X2M: Cross-norm Dual-Momentum Adversarial Attack for Transferable and Perceptually Similar Perturbations

by Martinraj Nadar | Friday, Mar 27, 2026

Abstract: Adversarial attacks pose a growing challenge to modern smart-city vision systems, where misclassification in autonomous vehicles, surveillance platforms, and traffic-control sensors can have direct safety implications. To assess these vulnerabilities, we introduce X2M, a cross-norm dual-momentum adversarial attack designed to produce highly transferable and perceptually similar perturbations using an ensemble of lightweight and mid-scale surrogate models. X2M demonstrates reliable effectiveness against CNNs, Transformers, and adversarially trained networks across ImageNet, GTSRB, COCO-mini, and the real-world HIT-UAV infrared dataset.

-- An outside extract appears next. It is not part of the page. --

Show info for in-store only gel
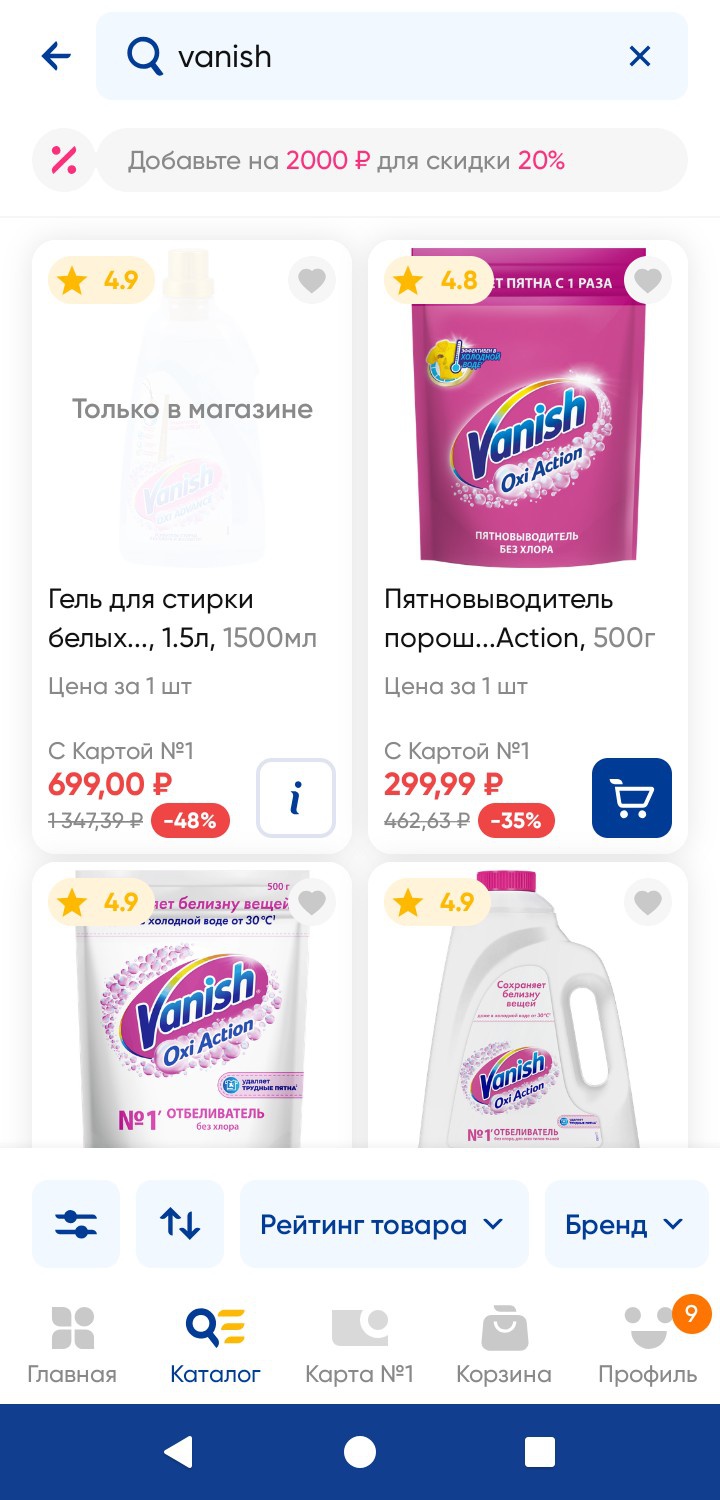Screen dimensions: 720x1500 (296, 798)
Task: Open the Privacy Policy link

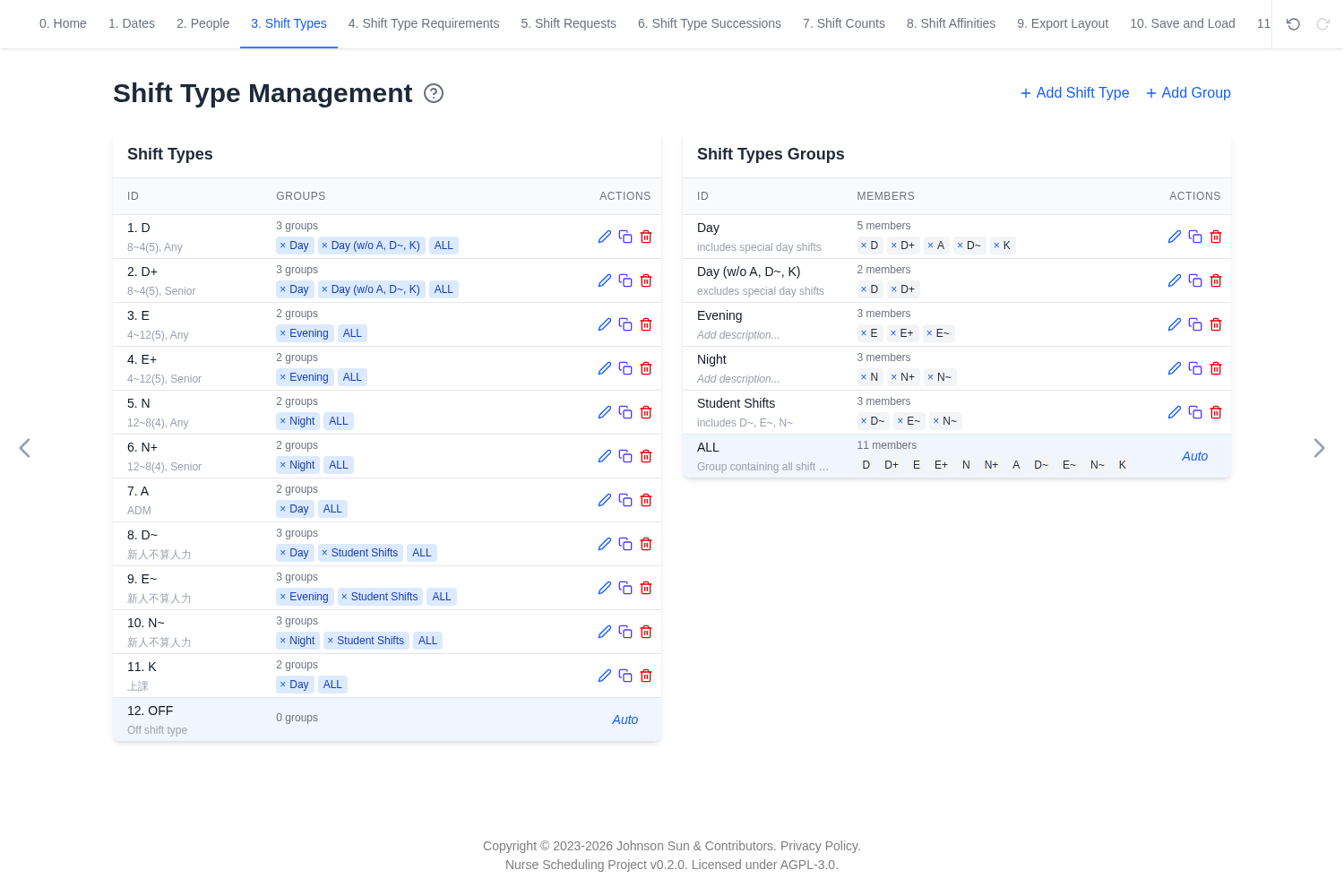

It maintains more than 99% visual similarity on COCO-mini and HIT-UAV, achieves near perfect white-box success on CNN and YOLO classifier backbones, obtains 94% white-box success on ViT-B, and reaches by 56% transfer success on Swin-T under strict black-box settings. These results highlight the importance of comprehensive adversarial robustness evaluation prior to deploying AI driven vision components in safety critical consumer and smart-city environments. Authors: By Suvosree Chatterjee, Hari Kalva & Velibor Adzic Conference / Journal 2026 IEEE International Conference on Consumer Electronics (ICCE)